ジェームス・C・アベグレン氏の「新・日本の経営」を読んだが、この本は日本のビジネスパーソンはぜひ読むべき書籍であるという感想を持った。
物事は歴史から学ぶことが多い、ということを良く聞くが、この書籍は戦後の日本の経営の歴史を俯瞰させてくれるという意味で価値がある。
アベグレン氏は、1955年に日本企業を分析し「日本の経営」という本を出した。その本の中で、「終身雇用」という言葉を生み出したことで知られている。アベグレン氏はマッキンゼーなどを経てBCGの設立に参画し、BCG日本支社初代支社長を務めた。現在は日本国籍も取得している。また、グロービス経営大学院の初代名誉学長でもある。
この「新・日本の経営」では、「日本の経営」が出版された時代から50年経ち、改めて、不況を超えた日本企業にはどのような強みがあるのかという点を分析している。

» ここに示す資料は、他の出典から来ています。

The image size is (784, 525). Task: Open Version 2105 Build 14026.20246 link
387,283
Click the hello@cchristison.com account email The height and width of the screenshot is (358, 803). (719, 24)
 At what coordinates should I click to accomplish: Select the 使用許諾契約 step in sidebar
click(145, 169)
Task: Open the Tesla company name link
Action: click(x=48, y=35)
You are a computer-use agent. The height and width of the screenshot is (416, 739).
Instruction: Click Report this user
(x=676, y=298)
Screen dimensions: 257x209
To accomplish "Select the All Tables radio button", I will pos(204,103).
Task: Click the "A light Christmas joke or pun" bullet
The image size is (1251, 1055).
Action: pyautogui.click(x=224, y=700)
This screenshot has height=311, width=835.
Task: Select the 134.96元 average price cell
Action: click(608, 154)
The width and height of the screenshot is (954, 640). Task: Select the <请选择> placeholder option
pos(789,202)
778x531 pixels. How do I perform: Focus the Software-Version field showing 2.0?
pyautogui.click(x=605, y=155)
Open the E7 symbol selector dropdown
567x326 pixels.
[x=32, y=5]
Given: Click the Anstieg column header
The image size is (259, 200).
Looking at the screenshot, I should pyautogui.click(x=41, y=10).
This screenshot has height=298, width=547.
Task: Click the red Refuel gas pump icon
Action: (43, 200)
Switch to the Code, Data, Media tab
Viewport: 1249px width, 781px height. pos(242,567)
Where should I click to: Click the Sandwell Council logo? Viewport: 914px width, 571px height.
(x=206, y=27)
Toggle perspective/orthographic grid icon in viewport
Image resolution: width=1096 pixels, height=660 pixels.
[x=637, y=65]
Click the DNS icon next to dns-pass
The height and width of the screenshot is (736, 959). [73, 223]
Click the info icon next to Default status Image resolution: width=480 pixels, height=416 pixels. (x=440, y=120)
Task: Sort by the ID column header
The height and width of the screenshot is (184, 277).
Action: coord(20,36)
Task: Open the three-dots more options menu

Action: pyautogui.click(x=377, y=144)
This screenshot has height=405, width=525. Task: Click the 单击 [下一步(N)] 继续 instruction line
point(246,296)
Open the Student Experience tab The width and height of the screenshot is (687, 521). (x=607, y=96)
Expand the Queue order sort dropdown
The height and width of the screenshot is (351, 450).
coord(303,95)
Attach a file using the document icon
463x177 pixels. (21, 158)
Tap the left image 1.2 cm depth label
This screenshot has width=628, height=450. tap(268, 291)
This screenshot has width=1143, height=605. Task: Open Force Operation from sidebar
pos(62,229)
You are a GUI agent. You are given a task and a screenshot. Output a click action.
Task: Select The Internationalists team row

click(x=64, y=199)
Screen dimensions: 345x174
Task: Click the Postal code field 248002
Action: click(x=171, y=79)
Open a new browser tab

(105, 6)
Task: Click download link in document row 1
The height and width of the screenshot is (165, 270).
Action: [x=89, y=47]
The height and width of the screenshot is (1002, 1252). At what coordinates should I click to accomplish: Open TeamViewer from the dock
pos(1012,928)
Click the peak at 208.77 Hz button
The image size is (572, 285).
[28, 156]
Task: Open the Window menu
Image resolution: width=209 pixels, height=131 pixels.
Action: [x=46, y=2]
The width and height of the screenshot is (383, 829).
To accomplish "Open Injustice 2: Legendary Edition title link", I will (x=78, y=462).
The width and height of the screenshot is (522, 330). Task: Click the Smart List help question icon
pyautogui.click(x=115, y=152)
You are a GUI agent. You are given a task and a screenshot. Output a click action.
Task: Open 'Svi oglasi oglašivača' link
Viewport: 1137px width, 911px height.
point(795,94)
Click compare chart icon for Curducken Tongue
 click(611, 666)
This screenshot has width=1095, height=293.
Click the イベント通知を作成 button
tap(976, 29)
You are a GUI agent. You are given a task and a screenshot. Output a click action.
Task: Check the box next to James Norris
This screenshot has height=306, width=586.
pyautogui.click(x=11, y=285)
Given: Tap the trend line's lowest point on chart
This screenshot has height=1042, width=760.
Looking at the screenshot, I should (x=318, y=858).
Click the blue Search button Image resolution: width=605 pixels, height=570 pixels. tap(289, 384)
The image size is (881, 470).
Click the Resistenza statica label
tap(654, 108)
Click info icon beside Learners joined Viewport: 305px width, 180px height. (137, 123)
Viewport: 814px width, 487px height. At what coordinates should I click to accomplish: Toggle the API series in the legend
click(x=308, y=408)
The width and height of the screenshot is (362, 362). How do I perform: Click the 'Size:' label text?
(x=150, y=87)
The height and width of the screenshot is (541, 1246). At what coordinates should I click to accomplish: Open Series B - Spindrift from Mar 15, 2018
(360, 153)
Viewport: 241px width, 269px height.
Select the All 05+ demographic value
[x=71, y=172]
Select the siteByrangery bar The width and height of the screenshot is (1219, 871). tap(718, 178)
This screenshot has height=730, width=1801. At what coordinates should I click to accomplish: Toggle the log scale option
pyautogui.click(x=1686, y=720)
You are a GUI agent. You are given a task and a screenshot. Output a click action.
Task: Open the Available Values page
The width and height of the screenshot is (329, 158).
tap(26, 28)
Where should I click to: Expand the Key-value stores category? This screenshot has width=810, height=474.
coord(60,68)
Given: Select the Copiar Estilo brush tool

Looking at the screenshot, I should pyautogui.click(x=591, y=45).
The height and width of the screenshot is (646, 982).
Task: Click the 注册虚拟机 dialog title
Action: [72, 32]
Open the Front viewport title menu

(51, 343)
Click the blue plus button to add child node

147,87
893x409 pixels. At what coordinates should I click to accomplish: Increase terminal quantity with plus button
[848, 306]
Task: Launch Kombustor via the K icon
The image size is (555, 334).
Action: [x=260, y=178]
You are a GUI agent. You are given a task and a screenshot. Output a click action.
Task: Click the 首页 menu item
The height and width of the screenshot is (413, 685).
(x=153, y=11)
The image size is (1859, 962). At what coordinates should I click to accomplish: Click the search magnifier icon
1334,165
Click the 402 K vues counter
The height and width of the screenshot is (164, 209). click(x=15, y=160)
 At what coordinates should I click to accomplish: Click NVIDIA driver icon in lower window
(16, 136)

アベグレン氏は「日本の経営」の中で日本的経営の柱として以下の3つを指摘した。
1)企業と従業員の社会契約であり、会社で働く人たち全員の経済的な安全を確保するために全員が協力すること
2)年功制であり、賃金と昇進の決定にあたって年功が決定的要素になる
3)労働組合が企業内組合となっており、一つの企業の従業員が全員一つの組合に所属する仕組みである
50年経った今、この3つのうち、2)と3)については徐々に必然性を失いつつあると指摘しているが、1)の企業と従業員の社会契約=Life time commitmentについては引き続き、強く日本企業の中に残っていると述べている。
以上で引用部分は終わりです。